Even as I shared the suggestion with my friend, I felt invited to
travel across time making improvements on my marred life story.
The past may
be more malleable that we think. The Lord has said that He can make
what is crimson as white as wool (Isaiah 1:18). When He removes
the stains from our past, He does not leave a void, a vacuum, a
gaping hole in the fabric of our lives. He, with our cooperation,
creates a past filled with purposeful living and specific goodness.
As we become a new creature in Christ, we get a new history filled
with all those things we would have done if we had had the convictions
we now have. We indeed are changed.
Even now our
choices to understand, obey, love, and bless can ripple both forward
and backwards through time. Our choices can change eternity. They
can bind the hearts of children to their fathers and the mothers
to their barely-remembered ancestors.
With the tunnel
vision of mortality, we do not glimpse the ripples of our choices.
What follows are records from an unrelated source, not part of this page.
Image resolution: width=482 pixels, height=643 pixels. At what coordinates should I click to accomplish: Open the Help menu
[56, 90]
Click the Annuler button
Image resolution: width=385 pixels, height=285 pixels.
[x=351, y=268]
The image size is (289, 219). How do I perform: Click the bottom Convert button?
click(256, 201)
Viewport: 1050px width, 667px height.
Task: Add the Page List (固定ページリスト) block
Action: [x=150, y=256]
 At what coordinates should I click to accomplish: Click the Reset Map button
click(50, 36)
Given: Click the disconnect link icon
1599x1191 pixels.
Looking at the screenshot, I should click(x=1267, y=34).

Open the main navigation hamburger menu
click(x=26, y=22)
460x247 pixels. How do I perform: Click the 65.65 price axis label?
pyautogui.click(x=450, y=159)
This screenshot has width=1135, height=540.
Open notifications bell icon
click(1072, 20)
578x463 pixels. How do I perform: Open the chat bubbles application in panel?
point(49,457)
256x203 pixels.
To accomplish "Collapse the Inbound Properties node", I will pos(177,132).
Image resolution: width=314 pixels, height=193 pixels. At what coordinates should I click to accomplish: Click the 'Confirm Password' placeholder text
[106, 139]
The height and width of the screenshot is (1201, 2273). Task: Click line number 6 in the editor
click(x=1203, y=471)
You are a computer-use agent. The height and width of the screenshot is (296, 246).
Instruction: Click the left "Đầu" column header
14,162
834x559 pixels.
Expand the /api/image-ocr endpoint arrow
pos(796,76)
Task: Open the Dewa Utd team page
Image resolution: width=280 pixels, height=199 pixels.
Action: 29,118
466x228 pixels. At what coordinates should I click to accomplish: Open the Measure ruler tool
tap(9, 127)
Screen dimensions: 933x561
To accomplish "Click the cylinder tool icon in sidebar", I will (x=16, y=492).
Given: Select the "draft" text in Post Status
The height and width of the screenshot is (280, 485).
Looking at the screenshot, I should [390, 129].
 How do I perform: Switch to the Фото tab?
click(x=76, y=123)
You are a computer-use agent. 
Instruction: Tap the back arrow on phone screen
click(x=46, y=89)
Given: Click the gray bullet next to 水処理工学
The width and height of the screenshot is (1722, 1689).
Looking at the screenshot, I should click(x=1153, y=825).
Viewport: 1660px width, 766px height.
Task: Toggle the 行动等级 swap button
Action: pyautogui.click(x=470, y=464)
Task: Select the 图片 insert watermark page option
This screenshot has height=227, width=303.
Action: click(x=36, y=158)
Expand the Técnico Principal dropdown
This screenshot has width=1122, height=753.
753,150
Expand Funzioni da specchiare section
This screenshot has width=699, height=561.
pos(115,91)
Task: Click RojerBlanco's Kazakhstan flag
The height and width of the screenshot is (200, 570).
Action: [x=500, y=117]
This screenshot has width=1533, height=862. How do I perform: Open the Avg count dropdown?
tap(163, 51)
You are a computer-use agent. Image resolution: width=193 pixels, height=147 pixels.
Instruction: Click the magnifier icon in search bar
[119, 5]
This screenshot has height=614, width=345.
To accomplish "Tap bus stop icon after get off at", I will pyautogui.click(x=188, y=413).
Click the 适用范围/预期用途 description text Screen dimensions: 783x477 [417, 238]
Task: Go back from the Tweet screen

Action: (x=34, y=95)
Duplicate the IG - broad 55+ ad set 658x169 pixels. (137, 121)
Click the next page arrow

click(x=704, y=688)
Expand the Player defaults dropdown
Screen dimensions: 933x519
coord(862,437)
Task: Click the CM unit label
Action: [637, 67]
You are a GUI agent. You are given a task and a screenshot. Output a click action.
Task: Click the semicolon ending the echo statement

We march along mortality gritting our teeth, grieving yesterday's
losses, and dreading tomorrow's ambushesunless we have that transcendent
faith that lifts us above the worries of mortality. With that faith
we know that a perfect Father will backfill the sinkholes or our
life histories with love, purpose, growth, & joy. In eternity
we will inherit the wisdom gleaned from our own experiences and
the wisdom He has given as a divine gift. He can repair anything,
even the past.
Brigham Young
gives us a glimpse of total trust in the Lord in instructions he
provided to missionaries:
When you
pray for your families . . . you must feelif they live, all
right; if they die, all right; if I die, all right; if I live,
all right; for we are the Lord's, and we shall soon meet again
(Discourses of Brigham Young, p.324).
For now the
veil keeps me from seeing my beloved great grandfather, but my heart
knows that we are bound together eternally in a bond of love. I
may not understand just how to capture his eye with my long-delayed
letter, but I know that we are connected. I will write him a letter
and date it April, 1892.
April 1, 1892
Dear Grandpa,
Oh! How I
love you! Thank you for your letters, pictures, and journals that
have provided me a view of your life and commitments. Thank you
for dedicating your life to the Good News of Jesus Christ. Thank
you for your sweet devotion to your family. Thank you for your
example of using all your gifts to advance God's work and bless
His children. You will bless generations far beyond your mortal
parting.
May peace
and purpose fill all the days of your mortal ministry. May glory
crown your immortality. Even as you receive this message, there
are those who rejoice in your whole-hearted offering.
Love,
Your great-grandson
I hope that
somehow Ben's loneliness in that distant day and land may be healed
by my message written 110 years later.
But wait, even
now Ben sends a reply filled with love and encouragement for his
descendent who is still stuck in time. I cannot discern all the
words, but I feel its spirit.
Thank you,
Grandpa. It is so good to hear from you.
Notes
Neal A. Maxwell (1980). Patience. In Brigham Young University
1979 Devotional and Fireside Speeches. Provo, UT: University Publications.